# Input data:
_ _ _ _

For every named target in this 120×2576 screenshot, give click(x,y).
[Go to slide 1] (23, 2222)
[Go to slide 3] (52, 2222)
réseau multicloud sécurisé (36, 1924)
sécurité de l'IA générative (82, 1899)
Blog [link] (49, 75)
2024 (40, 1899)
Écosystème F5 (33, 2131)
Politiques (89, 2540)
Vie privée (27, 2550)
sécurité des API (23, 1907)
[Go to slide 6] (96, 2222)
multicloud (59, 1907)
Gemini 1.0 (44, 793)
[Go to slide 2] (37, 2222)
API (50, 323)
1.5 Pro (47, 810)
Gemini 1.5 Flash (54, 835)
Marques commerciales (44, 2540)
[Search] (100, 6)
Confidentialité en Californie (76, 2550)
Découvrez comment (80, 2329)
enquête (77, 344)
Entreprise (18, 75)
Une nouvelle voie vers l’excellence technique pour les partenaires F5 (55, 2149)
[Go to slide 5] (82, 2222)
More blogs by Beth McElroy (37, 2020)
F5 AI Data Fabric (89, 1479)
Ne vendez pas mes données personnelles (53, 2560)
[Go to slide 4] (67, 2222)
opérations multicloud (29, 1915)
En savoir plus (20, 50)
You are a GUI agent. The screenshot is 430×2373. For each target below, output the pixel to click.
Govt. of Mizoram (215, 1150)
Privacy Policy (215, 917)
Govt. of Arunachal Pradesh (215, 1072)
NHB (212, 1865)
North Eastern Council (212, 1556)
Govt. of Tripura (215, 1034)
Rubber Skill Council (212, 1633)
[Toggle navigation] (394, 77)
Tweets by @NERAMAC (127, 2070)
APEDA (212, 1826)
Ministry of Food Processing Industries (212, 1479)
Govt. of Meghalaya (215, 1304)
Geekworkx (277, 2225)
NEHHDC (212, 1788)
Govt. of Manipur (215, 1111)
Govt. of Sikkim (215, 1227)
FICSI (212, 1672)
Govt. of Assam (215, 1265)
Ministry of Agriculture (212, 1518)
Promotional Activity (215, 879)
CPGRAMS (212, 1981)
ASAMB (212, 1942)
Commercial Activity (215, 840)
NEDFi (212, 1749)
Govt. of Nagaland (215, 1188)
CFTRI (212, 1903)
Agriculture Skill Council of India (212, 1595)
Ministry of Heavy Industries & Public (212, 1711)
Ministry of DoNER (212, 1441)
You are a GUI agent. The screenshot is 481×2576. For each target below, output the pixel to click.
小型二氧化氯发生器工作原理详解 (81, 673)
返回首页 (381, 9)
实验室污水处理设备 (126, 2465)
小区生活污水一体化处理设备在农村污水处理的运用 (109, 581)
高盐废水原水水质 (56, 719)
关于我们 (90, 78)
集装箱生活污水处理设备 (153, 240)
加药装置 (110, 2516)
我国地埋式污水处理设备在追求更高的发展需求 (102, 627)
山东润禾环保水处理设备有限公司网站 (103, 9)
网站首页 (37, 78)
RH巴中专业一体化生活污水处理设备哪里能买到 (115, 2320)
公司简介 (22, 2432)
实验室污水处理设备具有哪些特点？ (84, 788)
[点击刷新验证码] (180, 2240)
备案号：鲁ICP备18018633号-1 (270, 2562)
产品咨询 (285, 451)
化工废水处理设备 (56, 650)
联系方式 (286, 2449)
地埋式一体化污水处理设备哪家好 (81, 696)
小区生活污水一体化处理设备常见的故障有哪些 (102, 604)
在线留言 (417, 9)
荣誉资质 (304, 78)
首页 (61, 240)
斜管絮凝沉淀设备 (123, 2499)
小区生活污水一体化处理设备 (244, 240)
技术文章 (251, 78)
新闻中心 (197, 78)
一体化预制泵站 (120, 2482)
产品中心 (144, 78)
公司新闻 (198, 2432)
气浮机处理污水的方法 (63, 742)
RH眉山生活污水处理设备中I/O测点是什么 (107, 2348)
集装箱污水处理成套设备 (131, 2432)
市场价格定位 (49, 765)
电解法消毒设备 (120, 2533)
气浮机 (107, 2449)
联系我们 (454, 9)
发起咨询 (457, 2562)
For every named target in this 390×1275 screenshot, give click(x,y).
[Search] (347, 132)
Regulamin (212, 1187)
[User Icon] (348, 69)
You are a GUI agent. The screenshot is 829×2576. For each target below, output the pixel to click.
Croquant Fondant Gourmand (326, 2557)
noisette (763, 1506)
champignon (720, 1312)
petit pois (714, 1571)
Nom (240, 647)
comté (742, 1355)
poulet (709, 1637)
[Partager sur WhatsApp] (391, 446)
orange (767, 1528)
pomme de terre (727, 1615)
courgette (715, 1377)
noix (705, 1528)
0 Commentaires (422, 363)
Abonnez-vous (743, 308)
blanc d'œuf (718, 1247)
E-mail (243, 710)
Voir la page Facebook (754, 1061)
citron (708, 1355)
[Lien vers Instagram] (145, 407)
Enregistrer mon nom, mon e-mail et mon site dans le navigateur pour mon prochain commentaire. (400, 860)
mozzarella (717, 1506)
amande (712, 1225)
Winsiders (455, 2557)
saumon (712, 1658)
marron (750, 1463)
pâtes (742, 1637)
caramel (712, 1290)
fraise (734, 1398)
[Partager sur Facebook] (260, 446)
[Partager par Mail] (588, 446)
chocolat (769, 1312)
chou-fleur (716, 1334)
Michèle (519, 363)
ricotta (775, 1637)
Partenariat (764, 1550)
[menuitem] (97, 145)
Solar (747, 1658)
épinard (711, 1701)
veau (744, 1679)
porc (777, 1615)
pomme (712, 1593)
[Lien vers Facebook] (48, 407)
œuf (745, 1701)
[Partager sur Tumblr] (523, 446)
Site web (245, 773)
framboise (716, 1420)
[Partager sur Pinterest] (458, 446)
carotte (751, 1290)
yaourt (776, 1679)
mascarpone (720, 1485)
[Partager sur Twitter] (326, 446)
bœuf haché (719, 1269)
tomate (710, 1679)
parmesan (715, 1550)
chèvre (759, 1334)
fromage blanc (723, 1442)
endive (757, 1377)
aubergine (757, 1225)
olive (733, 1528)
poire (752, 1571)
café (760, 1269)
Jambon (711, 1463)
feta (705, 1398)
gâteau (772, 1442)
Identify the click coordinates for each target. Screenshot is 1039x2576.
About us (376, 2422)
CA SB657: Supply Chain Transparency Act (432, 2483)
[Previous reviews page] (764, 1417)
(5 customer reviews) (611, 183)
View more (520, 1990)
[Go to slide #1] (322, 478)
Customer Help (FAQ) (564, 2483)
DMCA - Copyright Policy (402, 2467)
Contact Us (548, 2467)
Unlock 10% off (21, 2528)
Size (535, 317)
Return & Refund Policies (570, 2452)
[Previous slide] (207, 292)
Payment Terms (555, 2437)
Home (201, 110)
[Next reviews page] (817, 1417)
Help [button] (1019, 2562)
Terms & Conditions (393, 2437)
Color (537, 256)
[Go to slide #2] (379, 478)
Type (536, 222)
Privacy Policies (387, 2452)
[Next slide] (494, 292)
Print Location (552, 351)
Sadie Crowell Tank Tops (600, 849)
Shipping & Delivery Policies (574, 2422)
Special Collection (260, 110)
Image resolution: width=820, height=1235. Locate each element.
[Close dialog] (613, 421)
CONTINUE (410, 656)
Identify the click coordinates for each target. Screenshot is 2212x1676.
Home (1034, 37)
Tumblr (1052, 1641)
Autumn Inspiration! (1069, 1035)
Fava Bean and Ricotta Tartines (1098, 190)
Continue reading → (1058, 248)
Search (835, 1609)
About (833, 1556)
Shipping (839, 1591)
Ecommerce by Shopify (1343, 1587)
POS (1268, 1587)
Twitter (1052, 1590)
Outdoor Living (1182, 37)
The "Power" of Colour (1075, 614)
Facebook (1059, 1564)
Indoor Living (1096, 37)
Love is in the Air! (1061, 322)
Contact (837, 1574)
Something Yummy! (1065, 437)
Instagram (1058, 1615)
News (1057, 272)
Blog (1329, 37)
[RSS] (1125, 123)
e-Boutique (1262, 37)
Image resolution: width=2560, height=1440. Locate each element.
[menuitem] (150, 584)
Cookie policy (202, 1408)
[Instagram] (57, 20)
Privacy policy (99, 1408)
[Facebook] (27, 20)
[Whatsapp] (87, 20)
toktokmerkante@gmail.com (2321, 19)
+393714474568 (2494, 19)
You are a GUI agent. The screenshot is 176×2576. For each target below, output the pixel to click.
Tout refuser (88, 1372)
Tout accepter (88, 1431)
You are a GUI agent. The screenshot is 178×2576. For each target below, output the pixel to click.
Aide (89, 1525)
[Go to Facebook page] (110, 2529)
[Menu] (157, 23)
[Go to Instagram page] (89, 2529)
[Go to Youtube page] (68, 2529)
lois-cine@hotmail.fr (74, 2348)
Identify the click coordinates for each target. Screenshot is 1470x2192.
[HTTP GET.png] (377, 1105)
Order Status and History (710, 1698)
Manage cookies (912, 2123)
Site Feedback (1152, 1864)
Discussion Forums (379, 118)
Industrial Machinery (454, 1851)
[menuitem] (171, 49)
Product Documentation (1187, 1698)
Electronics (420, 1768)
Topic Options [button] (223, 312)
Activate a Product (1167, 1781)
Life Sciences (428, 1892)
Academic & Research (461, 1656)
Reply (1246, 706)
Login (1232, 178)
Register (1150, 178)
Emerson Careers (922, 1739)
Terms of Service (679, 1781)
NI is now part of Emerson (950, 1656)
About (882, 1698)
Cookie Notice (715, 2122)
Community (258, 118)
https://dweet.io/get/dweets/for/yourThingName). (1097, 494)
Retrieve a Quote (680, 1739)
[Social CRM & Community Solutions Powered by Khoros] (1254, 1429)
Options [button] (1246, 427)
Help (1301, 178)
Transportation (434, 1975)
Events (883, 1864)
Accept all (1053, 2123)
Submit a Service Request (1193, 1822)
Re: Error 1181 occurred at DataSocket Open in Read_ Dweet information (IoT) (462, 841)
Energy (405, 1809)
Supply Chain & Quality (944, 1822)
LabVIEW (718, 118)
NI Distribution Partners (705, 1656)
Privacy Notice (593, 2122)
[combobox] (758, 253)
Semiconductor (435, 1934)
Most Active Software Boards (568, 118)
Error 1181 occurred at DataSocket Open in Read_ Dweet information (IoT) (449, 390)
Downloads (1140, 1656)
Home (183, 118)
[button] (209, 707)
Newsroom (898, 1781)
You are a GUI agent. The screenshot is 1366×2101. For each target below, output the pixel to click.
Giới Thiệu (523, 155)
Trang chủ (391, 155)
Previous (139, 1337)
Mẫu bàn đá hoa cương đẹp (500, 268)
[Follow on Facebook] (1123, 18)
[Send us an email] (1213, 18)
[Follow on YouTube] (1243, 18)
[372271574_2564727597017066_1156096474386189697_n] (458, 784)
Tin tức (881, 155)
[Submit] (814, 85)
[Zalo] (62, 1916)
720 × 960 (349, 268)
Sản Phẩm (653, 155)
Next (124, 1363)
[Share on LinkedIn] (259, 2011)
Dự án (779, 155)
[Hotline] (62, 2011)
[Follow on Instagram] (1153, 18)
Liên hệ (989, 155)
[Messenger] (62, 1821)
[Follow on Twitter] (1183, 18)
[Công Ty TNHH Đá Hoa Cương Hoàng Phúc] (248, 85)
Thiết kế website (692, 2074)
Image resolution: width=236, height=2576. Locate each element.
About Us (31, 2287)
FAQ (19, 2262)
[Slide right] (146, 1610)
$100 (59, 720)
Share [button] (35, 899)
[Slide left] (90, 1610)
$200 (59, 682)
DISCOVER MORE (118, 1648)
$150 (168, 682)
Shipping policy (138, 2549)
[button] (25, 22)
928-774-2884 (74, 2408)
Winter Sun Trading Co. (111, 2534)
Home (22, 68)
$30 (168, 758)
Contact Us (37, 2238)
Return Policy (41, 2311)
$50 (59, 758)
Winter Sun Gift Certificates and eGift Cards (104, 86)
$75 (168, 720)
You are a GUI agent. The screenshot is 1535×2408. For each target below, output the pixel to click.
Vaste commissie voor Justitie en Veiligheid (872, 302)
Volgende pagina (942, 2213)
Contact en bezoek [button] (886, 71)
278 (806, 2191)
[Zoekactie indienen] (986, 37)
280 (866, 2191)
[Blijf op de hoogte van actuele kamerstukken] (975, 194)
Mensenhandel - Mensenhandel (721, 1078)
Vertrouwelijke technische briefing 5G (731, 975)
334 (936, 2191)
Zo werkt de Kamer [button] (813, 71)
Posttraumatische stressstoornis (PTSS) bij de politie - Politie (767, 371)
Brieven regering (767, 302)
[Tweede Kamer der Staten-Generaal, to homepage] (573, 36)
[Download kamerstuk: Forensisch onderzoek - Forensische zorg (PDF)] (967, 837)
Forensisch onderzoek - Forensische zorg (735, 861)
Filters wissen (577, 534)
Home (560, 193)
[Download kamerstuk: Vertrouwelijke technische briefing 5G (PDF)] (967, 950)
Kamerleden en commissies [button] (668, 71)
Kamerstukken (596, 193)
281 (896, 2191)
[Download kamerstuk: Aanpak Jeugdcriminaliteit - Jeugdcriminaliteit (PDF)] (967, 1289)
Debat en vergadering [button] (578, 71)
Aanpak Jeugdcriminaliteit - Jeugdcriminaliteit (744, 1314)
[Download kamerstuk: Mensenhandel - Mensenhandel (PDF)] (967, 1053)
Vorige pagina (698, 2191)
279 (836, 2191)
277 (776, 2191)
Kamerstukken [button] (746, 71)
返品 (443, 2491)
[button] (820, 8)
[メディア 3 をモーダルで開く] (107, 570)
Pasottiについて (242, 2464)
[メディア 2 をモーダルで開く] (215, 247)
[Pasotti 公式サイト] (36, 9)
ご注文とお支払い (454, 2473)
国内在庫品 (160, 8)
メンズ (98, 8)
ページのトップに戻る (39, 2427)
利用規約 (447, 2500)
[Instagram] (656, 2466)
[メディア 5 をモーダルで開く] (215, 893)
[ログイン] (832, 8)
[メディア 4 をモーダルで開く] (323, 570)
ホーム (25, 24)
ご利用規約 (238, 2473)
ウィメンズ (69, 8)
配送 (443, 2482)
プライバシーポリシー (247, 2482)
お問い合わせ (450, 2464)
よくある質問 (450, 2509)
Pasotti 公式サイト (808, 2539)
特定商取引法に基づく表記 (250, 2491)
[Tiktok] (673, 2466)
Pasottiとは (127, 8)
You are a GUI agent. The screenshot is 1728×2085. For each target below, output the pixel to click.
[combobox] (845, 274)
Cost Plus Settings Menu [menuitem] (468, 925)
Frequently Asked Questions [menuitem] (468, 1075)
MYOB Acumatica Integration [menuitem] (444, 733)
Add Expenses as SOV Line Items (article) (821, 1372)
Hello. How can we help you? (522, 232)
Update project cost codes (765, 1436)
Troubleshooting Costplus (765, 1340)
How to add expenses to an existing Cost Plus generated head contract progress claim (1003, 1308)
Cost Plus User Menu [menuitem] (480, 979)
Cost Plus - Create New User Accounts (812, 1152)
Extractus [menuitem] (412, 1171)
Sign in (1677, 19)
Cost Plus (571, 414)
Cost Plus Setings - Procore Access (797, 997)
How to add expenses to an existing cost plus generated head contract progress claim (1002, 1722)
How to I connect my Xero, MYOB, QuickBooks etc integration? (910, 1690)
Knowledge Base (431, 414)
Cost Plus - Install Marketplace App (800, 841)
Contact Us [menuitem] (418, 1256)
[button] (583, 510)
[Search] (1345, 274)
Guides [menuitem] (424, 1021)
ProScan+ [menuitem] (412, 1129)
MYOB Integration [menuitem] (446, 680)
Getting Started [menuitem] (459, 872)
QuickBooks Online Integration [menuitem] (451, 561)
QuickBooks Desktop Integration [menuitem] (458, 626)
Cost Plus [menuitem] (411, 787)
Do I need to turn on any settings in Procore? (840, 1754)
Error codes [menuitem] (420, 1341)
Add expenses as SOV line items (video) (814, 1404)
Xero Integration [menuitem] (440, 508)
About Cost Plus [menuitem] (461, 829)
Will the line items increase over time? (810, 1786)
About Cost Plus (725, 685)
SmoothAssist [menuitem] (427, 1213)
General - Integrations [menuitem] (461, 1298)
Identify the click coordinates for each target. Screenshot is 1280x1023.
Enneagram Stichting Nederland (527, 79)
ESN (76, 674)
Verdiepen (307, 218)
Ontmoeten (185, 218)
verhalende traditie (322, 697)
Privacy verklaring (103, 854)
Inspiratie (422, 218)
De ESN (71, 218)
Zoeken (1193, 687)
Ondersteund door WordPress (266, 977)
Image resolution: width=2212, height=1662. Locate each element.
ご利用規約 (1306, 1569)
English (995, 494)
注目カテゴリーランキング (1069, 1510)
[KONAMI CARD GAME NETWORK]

_ _ _ _

Quote the data above from the line containing "[Facebook] (27, 20)" to the line containing "[HTTP GET.png] (377, 1105)", inclusive, and stop.

# Answer to this task:
[Facebook] (27, 20)
[Whatsapp] (87, 20)
toktokmerkante@gmail.com (2321, 19)
+393714474568 (2494, 19)
You are a GUI agent. The screenshot is 176×2576. For each target below, output the pixel to click.
Tout refuser (88, 1372)
Tout accepter (88, 1431)
You are a GUI agent. The screenshot is 178×2576. For each target below, output the pixel to click.
Aide (89, 1525)
[Go to Facebook page] (110, 2529)
[Menu] (157, 23)
[Go to Instagram page] (89, 2529)
[Go to Youtube page] (68, 2529)
lois-cine@hotmail.fr (74, 2348)
Identify the click coordinates for each target. Screenshot is 1470x2192.
[HTTP GET.png] (377, 1105)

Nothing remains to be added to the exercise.